## Tarefa a fazer
Dê continuidade ao relato sobre Mário Lopes, começando logo depois da última frase apresentada.

## Texto citado

##############################

Homem de opinião e caráter irrepreensível, Mário Lopes era cuidadoso no exercício da profissão, pontualíssimo relativamente aos compromissos e dedicado aos amigos. Uma referência quando, em Patamuté, falava-se em honestidade, decência e sensatez.

A vida de Mário Lopes confunde-se com exemplo de honradez e seriedade. Também violonista, às vezes boêmio, outras vezes comedido ao extremo, era admirador de José Amâncio Filho, Meu Mano.

Conhecia todas as músicas de Meu Mano e tinha predileção por “Lágrimas de Mãe”, que cantava com esmero admirável.

Os homens de opinião às vezes criam lendas, porque o mistério faz parte da construção dos mitos. Mário Lopes não abdicava de seus valores morais e sociais e, em razão disto, deixou exemplos.

Já morando em São Paulo, fui a Patamuté. Visitei-o, como de costume. Tempo em que era comum sentar-se em cadeiras nas calçadas durante a noite sem receio de ser assaltado ou molestado por intrusos.   

Mário Lopes contou-me que teve um desentendimento com um amigo de boemia. “Em Patamuté não bebo mais. Só coloco um copo na boca depois de ultrapassar  o Paredão”.

##############################

## Material de origem
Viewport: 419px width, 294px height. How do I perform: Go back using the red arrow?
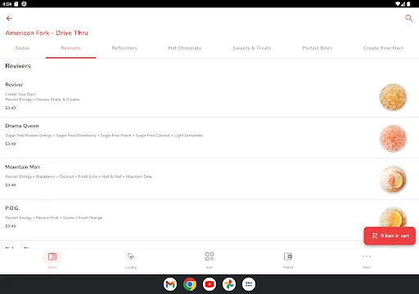9,18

##############################

## Resultado do exercício
Cumpriu a palavra até a morrer.

Paredão, para quem não conhece, é um riacho que existe em Patamuté, como todas as coisas boas que existem por lá.

Mário Lopes fez essa façanha em criar uma linha divisória entre o Paredão e o cumprimento de sua palavra.

Patamuté, como todo lugar, tem seus filhos e sua história de vida, que não pode perecer.

Anos depois, já muito além daquele tempo, deparo-me, nalgum lugar, com uma foto de Ambrosina (acima), esposa dedicada de Mário Lopes e minha amiga, já alquebrada pela idade, mas altiva.

Ela, Julieta Alcântara (esposa de Zé Lulú) e eu sabíamos de tudo em Patamuté. Coisas do tempo, do lugar e da vida.

Saudade. Muita saudade.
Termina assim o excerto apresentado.